Task to carry out> Among the records that follow, set down only the lines from the one containing "Task: Click the Rising" to the one containing "Task: Select port slot 10 indicator box", both included, exactly.

Data>
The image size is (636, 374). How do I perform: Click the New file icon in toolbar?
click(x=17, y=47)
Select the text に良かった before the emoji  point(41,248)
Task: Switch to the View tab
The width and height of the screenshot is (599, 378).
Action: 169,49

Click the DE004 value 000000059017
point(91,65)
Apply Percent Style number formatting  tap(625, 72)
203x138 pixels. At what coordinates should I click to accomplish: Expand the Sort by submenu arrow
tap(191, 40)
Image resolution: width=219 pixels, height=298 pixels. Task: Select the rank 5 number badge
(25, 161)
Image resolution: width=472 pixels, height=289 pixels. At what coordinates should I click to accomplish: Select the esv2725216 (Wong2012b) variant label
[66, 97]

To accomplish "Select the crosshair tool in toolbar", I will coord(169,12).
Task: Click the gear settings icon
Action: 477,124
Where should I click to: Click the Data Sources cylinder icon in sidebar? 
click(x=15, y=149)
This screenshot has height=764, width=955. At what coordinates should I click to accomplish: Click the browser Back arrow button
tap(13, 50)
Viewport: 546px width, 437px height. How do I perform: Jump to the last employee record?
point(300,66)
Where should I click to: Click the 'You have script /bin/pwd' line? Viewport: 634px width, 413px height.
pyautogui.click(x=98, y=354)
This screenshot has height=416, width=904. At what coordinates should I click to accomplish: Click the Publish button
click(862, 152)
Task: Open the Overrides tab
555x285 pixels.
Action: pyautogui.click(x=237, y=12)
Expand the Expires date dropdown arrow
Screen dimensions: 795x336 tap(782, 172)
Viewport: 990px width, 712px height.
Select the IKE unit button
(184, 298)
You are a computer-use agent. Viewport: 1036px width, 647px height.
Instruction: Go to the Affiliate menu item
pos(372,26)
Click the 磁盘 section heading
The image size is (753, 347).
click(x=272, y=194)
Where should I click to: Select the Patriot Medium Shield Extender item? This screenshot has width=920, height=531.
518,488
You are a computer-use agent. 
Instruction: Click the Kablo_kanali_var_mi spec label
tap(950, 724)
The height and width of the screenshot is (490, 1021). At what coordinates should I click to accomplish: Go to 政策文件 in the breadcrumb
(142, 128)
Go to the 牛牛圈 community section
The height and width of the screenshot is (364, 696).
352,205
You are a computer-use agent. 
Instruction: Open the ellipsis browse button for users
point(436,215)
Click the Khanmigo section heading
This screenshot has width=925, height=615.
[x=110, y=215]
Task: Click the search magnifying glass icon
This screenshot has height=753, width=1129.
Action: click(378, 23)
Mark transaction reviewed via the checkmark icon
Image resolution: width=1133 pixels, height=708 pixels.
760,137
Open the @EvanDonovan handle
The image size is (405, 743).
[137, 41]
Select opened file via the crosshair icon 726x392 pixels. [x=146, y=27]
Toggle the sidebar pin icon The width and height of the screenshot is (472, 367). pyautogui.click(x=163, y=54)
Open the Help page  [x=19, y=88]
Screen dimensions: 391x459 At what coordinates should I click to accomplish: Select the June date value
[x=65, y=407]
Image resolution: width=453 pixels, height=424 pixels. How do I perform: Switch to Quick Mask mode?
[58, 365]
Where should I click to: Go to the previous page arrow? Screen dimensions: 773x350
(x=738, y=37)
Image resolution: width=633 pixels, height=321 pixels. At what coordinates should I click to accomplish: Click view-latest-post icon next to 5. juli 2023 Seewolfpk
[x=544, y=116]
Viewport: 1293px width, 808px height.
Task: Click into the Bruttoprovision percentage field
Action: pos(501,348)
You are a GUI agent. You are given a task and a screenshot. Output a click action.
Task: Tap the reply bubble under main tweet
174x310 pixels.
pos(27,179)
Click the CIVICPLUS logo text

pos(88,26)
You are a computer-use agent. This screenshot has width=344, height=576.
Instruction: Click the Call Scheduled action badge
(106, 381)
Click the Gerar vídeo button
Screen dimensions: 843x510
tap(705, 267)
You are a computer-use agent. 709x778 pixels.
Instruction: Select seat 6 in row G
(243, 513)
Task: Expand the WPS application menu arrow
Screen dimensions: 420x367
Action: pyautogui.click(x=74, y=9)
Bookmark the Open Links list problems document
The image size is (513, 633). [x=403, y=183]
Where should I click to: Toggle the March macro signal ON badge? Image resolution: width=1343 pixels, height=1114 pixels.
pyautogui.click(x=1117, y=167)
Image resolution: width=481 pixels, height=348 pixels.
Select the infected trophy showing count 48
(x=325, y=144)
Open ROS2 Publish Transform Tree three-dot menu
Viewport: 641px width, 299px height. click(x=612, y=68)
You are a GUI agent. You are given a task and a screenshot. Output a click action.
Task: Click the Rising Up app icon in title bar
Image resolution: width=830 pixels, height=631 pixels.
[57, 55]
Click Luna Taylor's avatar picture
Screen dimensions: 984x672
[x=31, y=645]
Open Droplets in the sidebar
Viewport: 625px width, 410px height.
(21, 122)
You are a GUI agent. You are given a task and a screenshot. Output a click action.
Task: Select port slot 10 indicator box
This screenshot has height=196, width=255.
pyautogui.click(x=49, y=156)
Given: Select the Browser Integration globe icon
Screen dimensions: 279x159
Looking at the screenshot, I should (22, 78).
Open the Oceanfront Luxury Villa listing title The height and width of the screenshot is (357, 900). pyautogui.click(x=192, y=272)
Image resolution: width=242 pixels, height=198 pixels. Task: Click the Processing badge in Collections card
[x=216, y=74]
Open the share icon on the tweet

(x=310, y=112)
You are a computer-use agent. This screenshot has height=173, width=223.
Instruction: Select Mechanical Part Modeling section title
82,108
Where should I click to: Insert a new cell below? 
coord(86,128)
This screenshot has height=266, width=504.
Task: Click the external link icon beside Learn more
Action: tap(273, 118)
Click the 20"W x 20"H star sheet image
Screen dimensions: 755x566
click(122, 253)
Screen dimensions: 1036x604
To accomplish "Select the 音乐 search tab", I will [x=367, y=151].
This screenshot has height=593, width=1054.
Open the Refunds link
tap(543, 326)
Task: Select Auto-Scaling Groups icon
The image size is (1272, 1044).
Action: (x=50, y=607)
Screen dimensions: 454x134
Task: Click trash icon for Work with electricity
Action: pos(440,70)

Written solution>
Task: Click the Rising Up app icon in title bar
Image resolution: width=830 pixels, height=631 pixels.
[57, 55]
Click Luna Taylor's avatar picture
Screen dimensions: 984x672
[x=31, y=645]
Open Droplets in the sidebar
Viewport: 625px width, 410px height.
(21, 122)
You are a GUI agent. You are given a task and a screenshot. Output a click action.
Task: Select port slot 10 indicator box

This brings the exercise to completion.